Herald View: Why the electoral bonds judgement is too little, too late

At this late juncture, the Supreme Court order scrapping electoral bonds will make no difference to how the crores received in secrecy through this instrument will shape the coming Lok Sabha elections

A sample electoral bond (photo: National Herald archives)
A sample electoral bond (photo: National Herald archives)

Herald View

On 15 February, after what seemed like an eternity, the Supreme Court of India finally pronounced the electoral bond scheme ‘unconstitutional’. It took them seven long years after the first petitions were filed challenging the scheme—and perhaps a fair assessment of the cost of this delay will be possible only after the upcoming Lok Sabha election.

For if these elections are gamed, it will be in no small measure thanks to the thousands of crores ‘donated’ anonymously to pave the way to outcomes of choice.

For both donor and recipient, in quid pro quo deals that citizen-voters will most likely never learn about, even though the Supreme Court has now found the scheme to be in violation of citizens’ right to information.
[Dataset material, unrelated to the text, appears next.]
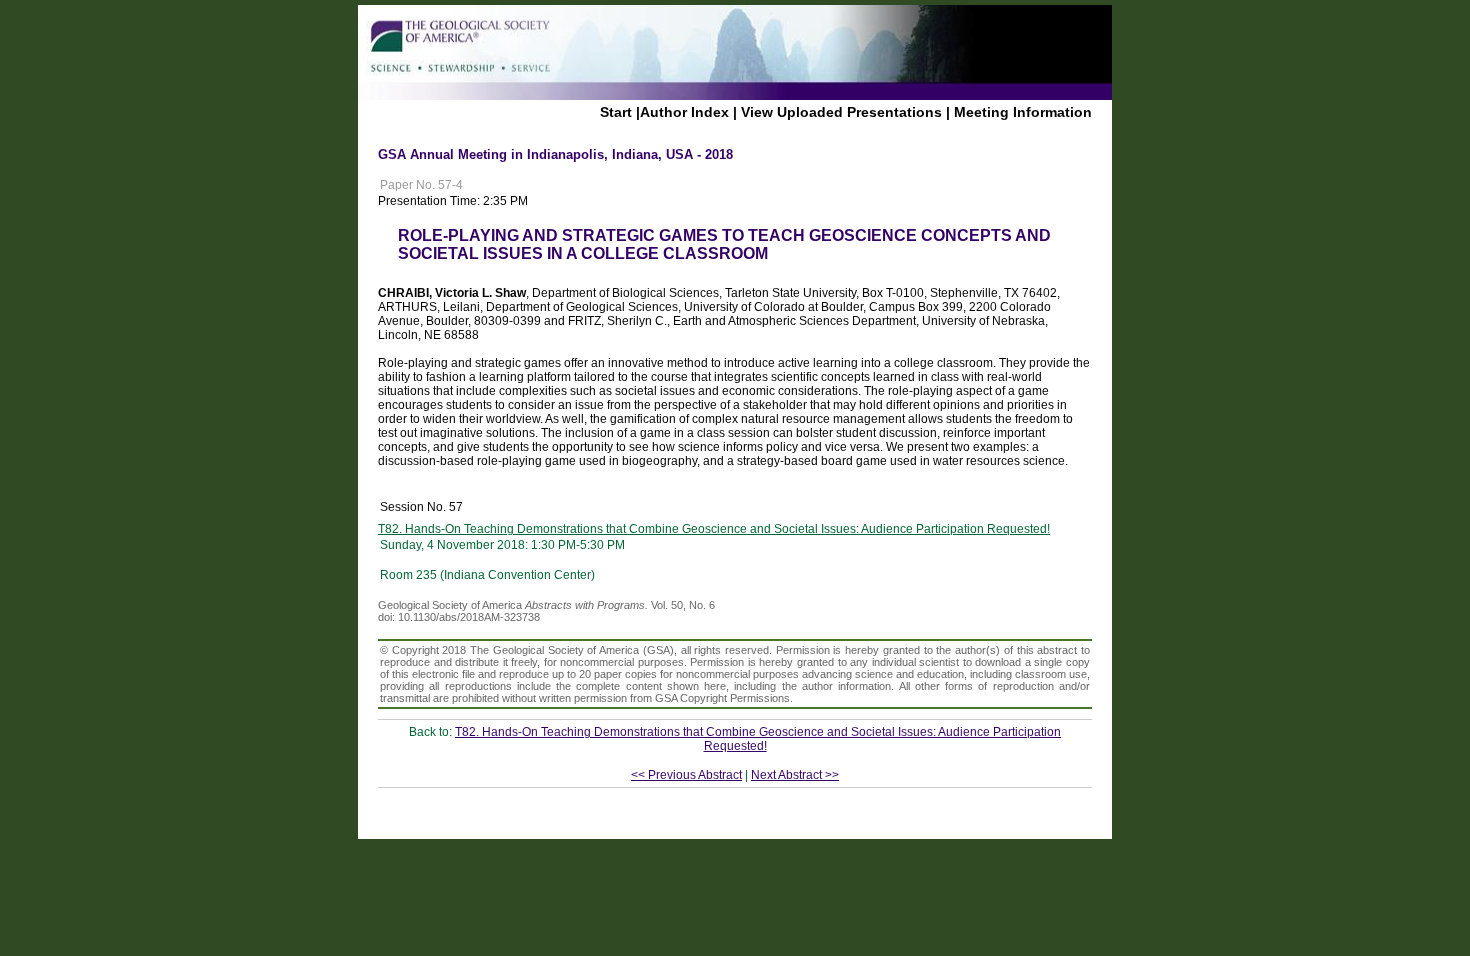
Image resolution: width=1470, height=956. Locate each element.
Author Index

For context, the Union government had argued in a written submission last year that the citizens’ right to know must be balanced with a person/ entity’s right to privacy while donating to political parties; that citizens did not have a ‘general right to know regarding the funding of political parties’; and that the ‘right to know’ itself is not a general right available to citizens. Not exactly an advertisement for transparent funding of elections.

Objections to the scheme were raised even before they were announced in the Union Budget of 2017 by the then finance minister Arun Jaitley. The initial objections came not from the ‘compulsive contrarians’ or civil rights activists Jaitley loved to mock—who didn’t know about it yet—but institutions such as the Reserve Bank of India (RBI) and the Election Commission of India (ECI).

Those objections and the stakes (most critically, election outcomes) were both very substantial grounds for our justice system to prioritise a thorough scrutiny without any delay. But our most learned judges took their time, which meant that an opaque, ‘unconstitutional’, sinister scheme was allowed a free run for seven years.

Was this enough time to manipulate the outcome of some elections? Is the pushback now—on the eve of another general election, when all the crores are in the party coffers already, available to be deployed at will— not a case of closing the stable door after the horse has bolted?

Three previous chief justices of India played a hand in letting the scheme have a free run, refusing to list the case, or hear the challenge and grant at least an interim stay to keep the scheme in abeyance till its merits could be properly assessed.

The implications of letting it run, even before a thorough appraisal, were too grave to ignore. Even a surface-level assessment revealed features that made the scheme suspicious. For example, the electoral bonds are freely transferable bearer bonds, which implies they can easily, anonymously change hands, and the original buyer of the bond needn’t be the ultimate donor.

So much for its supposed transparency because all these transactions, we were told, would have a banking footprint and not involve cash. Not true: only the original purchase is, of necessity, a banking transaction; being a bearer bond, it’s as good as cash and can be bought for cash, which also makes it a neat money-laundering instrument.

Suspect feature #2: the bonds could be bought only from the governmentowned State Bank of India, which also means that the so-called donor anonymity feature was a sham, because the government—and by extension the ruling party—would have easy access to donor information.

Does it make for a level playing field if the government and its investigative agencies have donor information—with all the potential consequences of that access—but nobody else does? These arguments were made by the RBI and the ECI.

The RBI had pointed out that making the necessary amendments in the RBI Act ‘would seriously undermine a core principle of central banking legislation and doing so would set a bad precedent’. It had also argued that creating a banking trail for donations to political parties was possible anyway through cheques, bank transfers and demand drafts.

The RBI reply (on Monday, 30 January 2017) to a late-hour finance ministry e-mail (on Saturday, 28 January 2017; the Union Budget was to be tabled on 1 February) soliciting its views on the proposed amendments noted: ‘There is no special need for, or advantage [in], the creation of an Electoral Bearer Bond, that too by disturbing an established international practice’.

The ECI had objected as well. In an affidavit to the Supreme Court, the ECI had explained that to exclude the reporting of donations received by political parties through electoral bonds would have ‘serious repercussions on the transparency aspect of [the] funding of political parties’.

In its submission to the Standing Committee on Personnel, Public Grievances, Law and Justice in May 2017, the ECI objected to the amendments in the Representation of the People Act exempting political parties from disclosing details of donations received through electoral bonds. It’s ‘a retrograde step’, the ECI had said.

On the other hand, in the leaky, admittedly flawed system the electoral bonds scheme had sought to replace, political parties had to compulsorily declare the details of donors who had given them more than Rs 20,000 a year.

Not to take anything away from the dogged persistence of all those who made this belated verdict possible, but the brutal reality of the timing of this judgement is that at this late juncture, it will make no difference to how the crores received anonymously through electoral bonds will shape the outcome of the next general election.